ITEM 9A. CONTROLS AND PROCEDURES
Evaluation of Disclosure Controls and Procedures
We maintain disclosure controls and procedures that are designed to ensure that information required to be disclosed by us in the reports that we file or submit to the SEC under the Securities Exchange Act of 1934, as amended (the “Exchange Act”), is recorded, processed, summarized and reported within the time periods specified by the SEC’s rules and forms, and that information is accumulated and communicated to our management, including our principal executive and principal financial officers (whom we refer to in this periodic report as our Certifying Officers), as appropriate to allow timely decisions regarding required disclosure. Our management evaluated, with the participation of our Certifying Officers, the effectiveness of our disclosure controls and procedures as of December 31, 2025, pursuant to Rule 13a-15(b) under the Exchange Act. Based upon that evaluation, our Certifying Officers concluded that, as of December 31, 2025, our disclosure controls and procedures were effective.
Management’s Report on Internal Control over Financial Reporting
Management is responsible for establishing and maintaining adequate internal control over financial reporting, as defined in Rules 13a-15(f) and 15d-15(f) under the Exchange Act. Our internal control over financial reporting is designed to provide reasonable assurance regarding the reliability of financial reporting and the preparation of the consolidated financial statements for external reporting purposes in accordance with generally accepted accounting principles.
Because of its inherent limitations, internal control over financial reporting may not prevent or detect misstatements. Also, projections of any evaluation of effectiveness of internal control over financial reporting to future periods are subject to the risk that controls may become inadequate because of changes in conditions or that the degree of compliance with the policies or procedures may deteriorate over time.

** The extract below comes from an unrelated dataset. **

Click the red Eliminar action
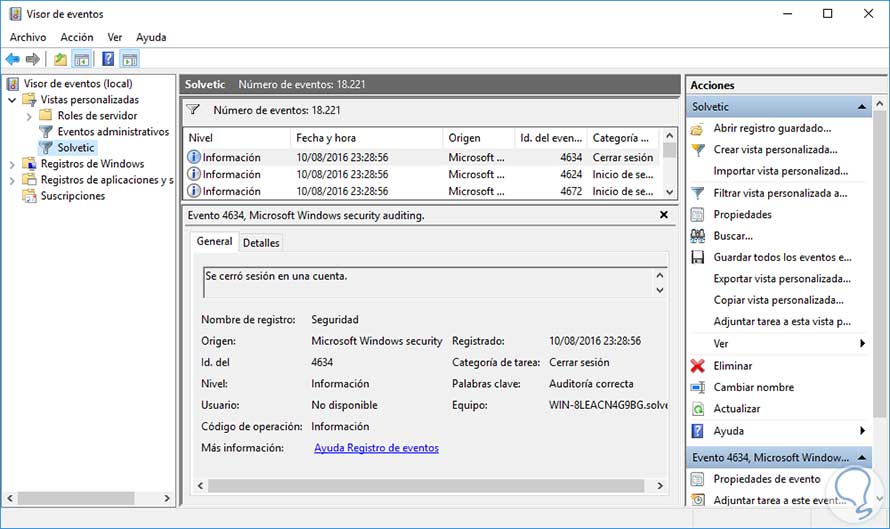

Management believes that our policies and procedures provide reasonable assurance that our operations are conducted with a high standard of business ethics. In management’s opinion, our financial statements present fairly our financial position, results of operations, and cash flows, in all material respects. Management recognizes that any controls and procedures, no matter how well designed and operated, can provide only reasonable assurance of achieving their objectives. Management applies its judgment in evaluating the cost-benefit relationship of possible controls and procedures.

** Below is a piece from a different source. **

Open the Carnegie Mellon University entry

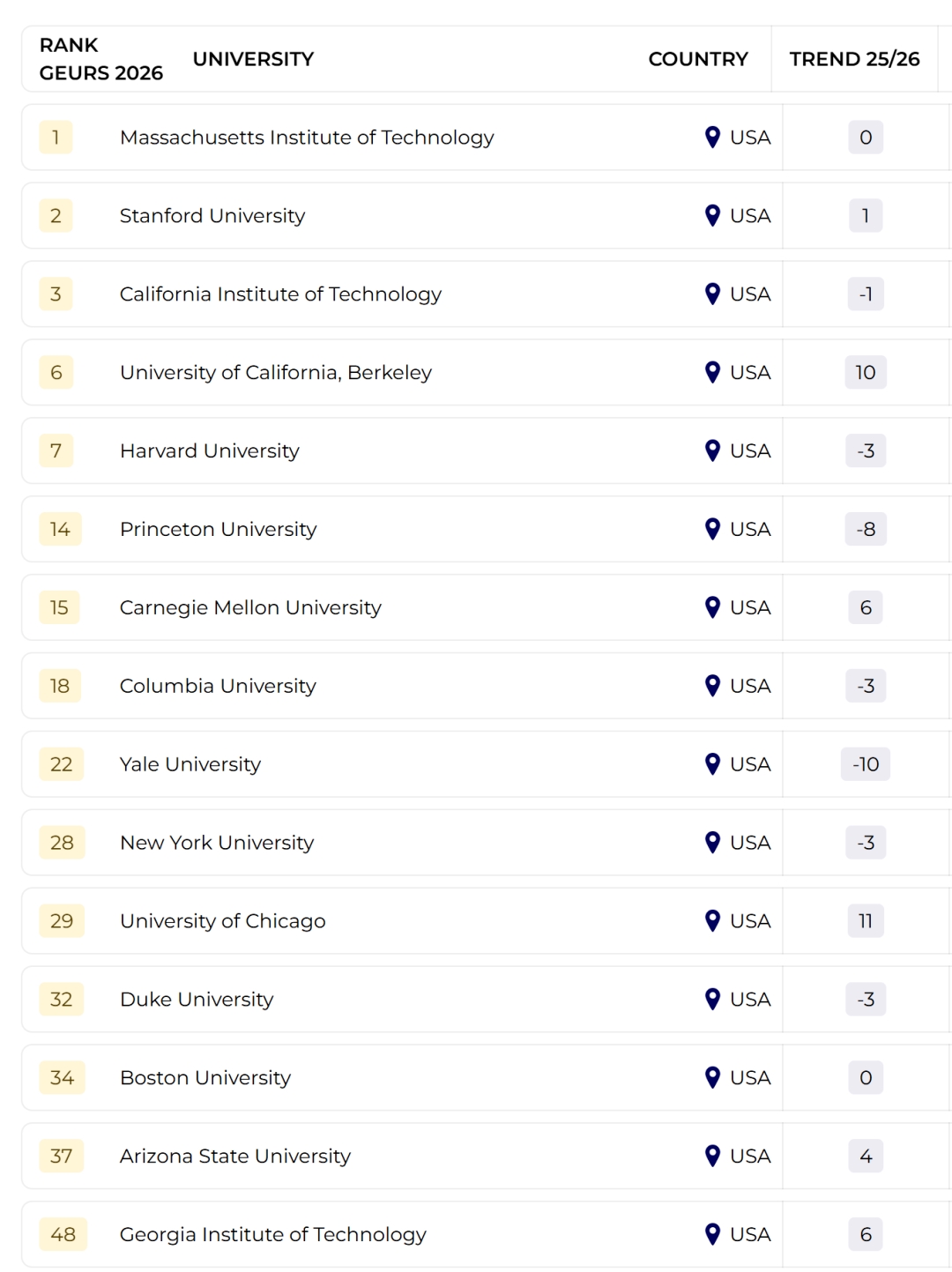click(x=250, y=607)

The Company’s management, specifically its Certifying Officers, has assessed the effectiveness of the Company’s internal control over financial reporting as of December 31, 2025 using the criteria set forth by the Committee of Sponsoring Organizations of the Treadway Commission (COSO) in Internal Control – Integrated Framework (2013) and SEC guidance on conducting such assessments. Based on this assessment, management has concluded that the Company’s internal control over financial reporting was effective as of December 31, 2025.
Changes in Internal Control over Financial Reporting
During the year ended December 31, 2025, there were several changes in our internal control over financial reporting that management believes has materially improved our internal controls over financial reporting. These implemented changes included, among others: (i) a comprehensive review of existing controls related to information technology and systems relevant to financial statement preparation; (ii) establishment of a formalized written set of policies and procedures, including testing documentation, to ensure compliance with the COSO 2013 framework and maintaining comprehensive documentation of all control procedures, policies, and testing documentation; (iii) development and implementation of proper accounting and reconciliation procedures; (iv) development and formalization of appropriate information technology policies, including segregation of duties and monitoring procedures; and (v) engagement of third-party consultants with expertise in internal controls and regulatory compliance to provide guidance and assistance in enhancing control frameworks and addressing deficiencies effectively. In addition to the foregoing, from time to time, we make changes to our internal control over financial reporting that are intended to enhance its effectiveness, and which do not have a material effect on our overall internal control over financial reporting.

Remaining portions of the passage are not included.